Planen, während die Welt brennt
In unseren Planungen sind wir längst in 2027 angekommen. 2028 steht schon irgendwo am Rand unseres Denkens, als würde es nur darauf warten, dass wir es endgültig hereinholen. Dabei ist dieses Jahr noch nicht einmal zur Hälfte vorbei. Es ist ein merkwürdiges Gefühl – fast, als würde man auf etwas bauen, das gleichzeitig unter den Füßen in Bewegung ist.
Manchmal frage ich mich, ob das nicht völlig absurd ist, zu planen, als gäbe es keine Krisen, als würde draußen nicht längst etwas ins Rutschen geraten. Dieselpreise, die jede Vernunft sprengen. Kriegsangst, die sich lautstark und hartnäckig in Gespräche schiebt. Eine Unsicherheit, die bleibt, selbst wenn man sie nicht ausspricht. Und wir sitzen an unseren Tischen, machen Entwürfe, denken weiter, ziehen Linien in die Zukunft.
Heute Morgen wird mir etwas deutlich. Meine Realität trifft auf die von Paulus.
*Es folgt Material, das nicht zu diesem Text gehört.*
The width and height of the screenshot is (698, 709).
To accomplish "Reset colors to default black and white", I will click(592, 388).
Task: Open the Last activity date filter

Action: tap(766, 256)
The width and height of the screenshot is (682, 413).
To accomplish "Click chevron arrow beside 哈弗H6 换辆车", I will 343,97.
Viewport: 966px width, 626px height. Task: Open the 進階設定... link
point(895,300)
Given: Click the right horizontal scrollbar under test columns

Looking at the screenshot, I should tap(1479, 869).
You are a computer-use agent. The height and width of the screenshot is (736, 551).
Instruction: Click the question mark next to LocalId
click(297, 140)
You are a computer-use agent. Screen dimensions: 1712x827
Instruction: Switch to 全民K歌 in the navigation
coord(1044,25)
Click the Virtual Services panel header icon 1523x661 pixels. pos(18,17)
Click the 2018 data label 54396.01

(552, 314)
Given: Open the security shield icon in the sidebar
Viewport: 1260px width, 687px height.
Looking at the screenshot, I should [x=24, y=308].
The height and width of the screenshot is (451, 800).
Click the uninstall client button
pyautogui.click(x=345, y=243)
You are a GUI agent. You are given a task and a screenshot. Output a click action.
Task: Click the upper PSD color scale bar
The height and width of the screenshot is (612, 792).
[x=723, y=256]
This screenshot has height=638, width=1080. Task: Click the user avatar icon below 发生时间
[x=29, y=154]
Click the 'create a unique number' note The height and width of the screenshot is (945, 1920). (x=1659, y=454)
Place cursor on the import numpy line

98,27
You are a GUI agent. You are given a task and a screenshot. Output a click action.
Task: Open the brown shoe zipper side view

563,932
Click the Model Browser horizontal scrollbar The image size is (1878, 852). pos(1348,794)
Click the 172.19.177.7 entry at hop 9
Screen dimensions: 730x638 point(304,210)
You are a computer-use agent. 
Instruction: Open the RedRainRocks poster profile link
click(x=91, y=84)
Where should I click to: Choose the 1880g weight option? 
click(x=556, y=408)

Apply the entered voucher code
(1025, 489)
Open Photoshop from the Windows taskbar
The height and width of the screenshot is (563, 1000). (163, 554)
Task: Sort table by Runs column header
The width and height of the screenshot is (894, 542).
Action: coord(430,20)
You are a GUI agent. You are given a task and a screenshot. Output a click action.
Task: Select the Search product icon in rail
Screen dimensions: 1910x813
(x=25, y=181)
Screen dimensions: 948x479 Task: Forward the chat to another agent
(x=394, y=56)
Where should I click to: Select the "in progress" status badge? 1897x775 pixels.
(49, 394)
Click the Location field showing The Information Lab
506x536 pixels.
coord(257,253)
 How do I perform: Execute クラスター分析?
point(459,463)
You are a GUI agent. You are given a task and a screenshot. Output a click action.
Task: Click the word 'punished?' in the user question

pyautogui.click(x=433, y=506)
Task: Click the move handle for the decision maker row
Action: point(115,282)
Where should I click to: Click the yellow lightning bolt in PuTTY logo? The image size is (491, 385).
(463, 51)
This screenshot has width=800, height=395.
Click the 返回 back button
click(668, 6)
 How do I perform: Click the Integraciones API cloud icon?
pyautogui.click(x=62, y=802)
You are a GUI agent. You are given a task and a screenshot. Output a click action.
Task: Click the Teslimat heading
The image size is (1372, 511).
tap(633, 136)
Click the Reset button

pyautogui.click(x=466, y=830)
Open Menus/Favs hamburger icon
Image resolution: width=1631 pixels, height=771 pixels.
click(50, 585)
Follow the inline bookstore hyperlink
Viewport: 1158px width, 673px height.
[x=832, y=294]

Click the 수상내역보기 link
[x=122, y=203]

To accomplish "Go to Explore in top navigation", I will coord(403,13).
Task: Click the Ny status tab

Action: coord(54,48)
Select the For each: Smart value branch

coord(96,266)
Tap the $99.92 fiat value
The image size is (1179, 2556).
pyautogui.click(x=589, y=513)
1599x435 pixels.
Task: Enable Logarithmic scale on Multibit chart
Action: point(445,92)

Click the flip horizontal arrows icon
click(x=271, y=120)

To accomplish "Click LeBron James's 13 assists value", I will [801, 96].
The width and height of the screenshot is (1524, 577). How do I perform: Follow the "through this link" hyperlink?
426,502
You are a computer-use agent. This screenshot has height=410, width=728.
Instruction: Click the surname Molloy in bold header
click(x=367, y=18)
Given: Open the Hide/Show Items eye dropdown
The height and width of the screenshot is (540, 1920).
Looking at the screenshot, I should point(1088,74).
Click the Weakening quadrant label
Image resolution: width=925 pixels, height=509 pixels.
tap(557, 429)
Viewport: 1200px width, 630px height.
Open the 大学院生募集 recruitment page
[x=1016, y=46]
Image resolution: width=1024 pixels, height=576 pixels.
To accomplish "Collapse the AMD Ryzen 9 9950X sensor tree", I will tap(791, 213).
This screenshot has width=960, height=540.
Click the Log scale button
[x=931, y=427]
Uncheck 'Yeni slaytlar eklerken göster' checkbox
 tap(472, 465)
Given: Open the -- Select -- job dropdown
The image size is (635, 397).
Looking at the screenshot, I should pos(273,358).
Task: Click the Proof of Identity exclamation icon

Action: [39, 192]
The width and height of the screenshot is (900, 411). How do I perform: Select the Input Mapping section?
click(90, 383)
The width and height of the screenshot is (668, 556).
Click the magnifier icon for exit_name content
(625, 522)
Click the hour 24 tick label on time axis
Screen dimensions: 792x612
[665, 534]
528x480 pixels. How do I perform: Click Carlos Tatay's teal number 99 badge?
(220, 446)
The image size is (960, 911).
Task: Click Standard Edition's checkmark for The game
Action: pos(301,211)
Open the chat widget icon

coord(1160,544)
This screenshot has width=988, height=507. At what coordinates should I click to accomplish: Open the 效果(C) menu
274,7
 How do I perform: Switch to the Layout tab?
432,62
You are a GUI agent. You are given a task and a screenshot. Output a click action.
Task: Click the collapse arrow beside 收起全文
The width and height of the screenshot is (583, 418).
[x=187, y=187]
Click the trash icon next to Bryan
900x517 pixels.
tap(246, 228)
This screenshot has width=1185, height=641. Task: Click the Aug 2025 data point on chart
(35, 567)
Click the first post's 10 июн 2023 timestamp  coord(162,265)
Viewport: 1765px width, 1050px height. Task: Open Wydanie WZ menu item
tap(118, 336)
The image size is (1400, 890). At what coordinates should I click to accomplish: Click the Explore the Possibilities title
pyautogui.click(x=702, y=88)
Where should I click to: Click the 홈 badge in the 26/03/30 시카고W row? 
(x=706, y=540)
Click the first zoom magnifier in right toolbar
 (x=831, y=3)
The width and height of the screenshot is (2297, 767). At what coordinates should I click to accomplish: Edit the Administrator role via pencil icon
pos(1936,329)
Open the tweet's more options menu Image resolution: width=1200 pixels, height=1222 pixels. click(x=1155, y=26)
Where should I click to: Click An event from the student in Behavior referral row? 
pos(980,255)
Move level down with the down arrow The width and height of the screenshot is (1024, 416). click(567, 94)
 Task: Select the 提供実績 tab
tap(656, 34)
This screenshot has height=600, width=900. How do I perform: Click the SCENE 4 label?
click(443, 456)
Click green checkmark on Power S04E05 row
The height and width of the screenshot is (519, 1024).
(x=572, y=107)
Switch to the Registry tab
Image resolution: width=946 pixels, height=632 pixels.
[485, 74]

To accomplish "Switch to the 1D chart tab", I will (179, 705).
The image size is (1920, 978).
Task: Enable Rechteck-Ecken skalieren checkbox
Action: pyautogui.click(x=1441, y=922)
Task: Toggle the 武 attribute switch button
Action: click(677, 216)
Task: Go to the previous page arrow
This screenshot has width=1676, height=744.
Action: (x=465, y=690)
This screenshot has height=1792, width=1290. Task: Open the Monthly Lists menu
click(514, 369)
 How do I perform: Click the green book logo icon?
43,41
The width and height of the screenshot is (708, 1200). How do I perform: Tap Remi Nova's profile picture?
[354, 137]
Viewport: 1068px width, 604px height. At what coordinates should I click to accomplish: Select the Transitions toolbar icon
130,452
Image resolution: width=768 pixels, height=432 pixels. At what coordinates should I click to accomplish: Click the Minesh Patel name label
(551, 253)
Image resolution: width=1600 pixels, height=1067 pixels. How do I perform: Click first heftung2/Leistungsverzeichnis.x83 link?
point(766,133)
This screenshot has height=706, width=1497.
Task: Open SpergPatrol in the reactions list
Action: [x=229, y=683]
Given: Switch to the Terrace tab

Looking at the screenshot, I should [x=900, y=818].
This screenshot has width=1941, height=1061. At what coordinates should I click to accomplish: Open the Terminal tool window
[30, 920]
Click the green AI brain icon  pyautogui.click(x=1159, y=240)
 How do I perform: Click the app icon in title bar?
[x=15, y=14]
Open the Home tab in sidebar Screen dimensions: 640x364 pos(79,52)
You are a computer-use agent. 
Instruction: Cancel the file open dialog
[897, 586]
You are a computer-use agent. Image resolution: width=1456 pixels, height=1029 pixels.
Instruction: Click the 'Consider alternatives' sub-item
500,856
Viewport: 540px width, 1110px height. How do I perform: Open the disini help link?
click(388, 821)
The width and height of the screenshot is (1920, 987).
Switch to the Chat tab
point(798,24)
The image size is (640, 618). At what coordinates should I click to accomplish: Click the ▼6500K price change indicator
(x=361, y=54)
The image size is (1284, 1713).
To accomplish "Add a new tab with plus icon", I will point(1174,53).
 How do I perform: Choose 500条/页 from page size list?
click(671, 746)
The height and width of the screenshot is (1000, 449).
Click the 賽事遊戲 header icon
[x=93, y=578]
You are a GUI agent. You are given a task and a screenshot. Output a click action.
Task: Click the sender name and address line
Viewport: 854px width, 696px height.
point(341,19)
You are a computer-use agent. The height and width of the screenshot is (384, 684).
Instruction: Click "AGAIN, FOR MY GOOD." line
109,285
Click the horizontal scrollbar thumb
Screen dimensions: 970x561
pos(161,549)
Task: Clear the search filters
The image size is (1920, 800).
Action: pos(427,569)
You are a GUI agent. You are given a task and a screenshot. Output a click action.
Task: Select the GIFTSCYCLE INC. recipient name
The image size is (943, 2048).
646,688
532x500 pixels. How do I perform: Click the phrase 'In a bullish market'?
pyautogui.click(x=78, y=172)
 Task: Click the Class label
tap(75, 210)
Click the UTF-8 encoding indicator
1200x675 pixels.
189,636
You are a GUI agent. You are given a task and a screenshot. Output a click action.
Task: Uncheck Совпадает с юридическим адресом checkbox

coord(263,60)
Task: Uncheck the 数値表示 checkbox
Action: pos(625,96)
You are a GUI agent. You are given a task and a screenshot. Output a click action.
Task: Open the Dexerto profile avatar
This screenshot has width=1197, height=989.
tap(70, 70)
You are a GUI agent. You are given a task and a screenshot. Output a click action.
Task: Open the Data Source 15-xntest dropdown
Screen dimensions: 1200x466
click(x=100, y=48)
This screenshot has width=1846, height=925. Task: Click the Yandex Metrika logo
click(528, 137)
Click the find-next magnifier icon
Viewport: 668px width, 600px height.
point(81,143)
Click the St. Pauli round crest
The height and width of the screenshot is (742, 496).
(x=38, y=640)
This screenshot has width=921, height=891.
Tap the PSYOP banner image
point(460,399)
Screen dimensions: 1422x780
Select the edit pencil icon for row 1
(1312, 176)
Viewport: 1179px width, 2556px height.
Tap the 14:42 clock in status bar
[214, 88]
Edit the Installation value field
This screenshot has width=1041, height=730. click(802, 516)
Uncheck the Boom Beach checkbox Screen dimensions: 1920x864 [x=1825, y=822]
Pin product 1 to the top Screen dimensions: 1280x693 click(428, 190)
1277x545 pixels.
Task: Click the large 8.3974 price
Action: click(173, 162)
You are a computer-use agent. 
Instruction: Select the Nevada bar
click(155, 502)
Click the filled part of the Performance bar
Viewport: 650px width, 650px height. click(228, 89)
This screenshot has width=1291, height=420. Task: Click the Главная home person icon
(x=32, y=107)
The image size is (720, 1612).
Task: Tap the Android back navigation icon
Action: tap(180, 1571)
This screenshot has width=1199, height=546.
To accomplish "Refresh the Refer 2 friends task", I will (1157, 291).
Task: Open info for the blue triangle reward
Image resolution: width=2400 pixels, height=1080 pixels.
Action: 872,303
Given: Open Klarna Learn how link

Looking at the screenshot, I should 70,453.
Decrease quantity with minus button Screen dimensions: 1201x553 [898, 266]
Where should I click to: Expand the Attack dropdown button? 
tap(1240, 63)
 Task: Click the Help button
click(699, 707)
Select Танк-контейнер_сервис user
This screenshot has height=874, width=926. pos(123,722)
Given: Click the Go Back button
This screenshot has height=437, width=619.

Ich lese im Neuen Testament und plötzlich verstehe ich mehr als nur seine Worte – und beginne, meine eigenen Schritte neu zu sehen.
Da sitzt dieser Paulus in Korinth und schreibt an die Christen in Rom. Kein glatter Text, eher ein Ringen, ein Vorwärtstasten in Worten. Er spricht von seinen Plänen, davon, dass er sie endlich sehen will; dass Rom nicht das Ziel seiner Reise sein soll, sondern nur eine Zwischenstation. Spanien liegt vor ihm, offen wie eine Tür. Aber bevor er sich endlich auf die Reise nach Italien macht, muss er noch nach Jerusalem: Hilfe bringen für Menschen, die mitten in einer Hungersnot stehen.
Und er plant das alles ohne die Möglichkeiten, die wir heute für Reisen und Kommunikation haben.
Spanien wird er nie erreichen.
Rom schon. Aber nicht so, wie er es sich gedacht hat. Er kommt in Ketten. Und trotzdem bleibt etwas von diesen Plänen stehen, nicht als gescheiterter Versuch, sondern als Teil eines größeren Weges, den er selbst nie ganz überblickt hat.
Vielleicht ist genau das der Punkt.
Mit FACES planen wir weiter. Nicht, weil alles sicher ist, sondern weil Stillstand keine Option ist. Wir gehen weiter. Im Herbst findet in Graz die nächste große Ausstellung statt. Danach gehen unsere Gedanken bereits in den Süden unserer Republik; wenn die Zeit dafür ausreicht, besuchen wir auch noch den äußersten Norden. Es sind keine perfekten Linien, eher Skizzen, die sich verändern dürfen, während wir sie zeichnen.
Und über allem steht dieses eine Gebet von Jesus Christus, das man schnell spricht und oft nicht wirklich versteht: „Dein Wille geschehe“.
Wenn man ehrlich ist, liegt darin mehr Sprengkraft, als einem lieb ist. Denn es verschiebt alles. Plötzlich geht es nicht mehr darum, wie gut unsere Pläne sind, sondern ob wir bereit sind, sie wieder loszulassen.
Ich hatte für dieses Frühjahr klare Vorstellungen. Listen, Ziele, sauber durchdacht, schön formuliert – mit einem Datum versehen. Es sah gut aus auf dem Papier. Und dann kamen die Krankheiten; Unfälle, die nichts gefragt haben. Tage, an denen Bewegung plötzlich keine Selbstverständlichkeit mehr war.
Die Liste liegt noch irgendwo. Aber sie hat ihr Gewicht verloren.
„Dein Wille geschehe“ – das ist kein Zusatz am Ende eines Gebets, kein höflicher Abschluss. Sondern ein Loslassen. So, als würde man die eigenen Pläne dem heiligen Gott mit offenen Händen ausbreiten, ohne zu wissen, was bleibt und was geht.
Paulus hat Spanien nie gesehen. Aber das Evangelium ist dort angekommen. Andere sind gegangen. Menschen, die er nie kannte, die aber längst Teil von Gottes Plan waren.
Vielleicht ist das die eigentliche Zumutung dieses Gebets.
Wer es spricht, gibt Kontrolle und Pläne ab. Ist bereit, eigene Erwartungen hinten anzustellen. Und geht los, auch wenn nicht alle Bedenken ausgeräumt sind.
Tatsache ist: Wer das Gebet ausspricht, muss damit rechnen, dass Gott ihn beim Wort nimmt.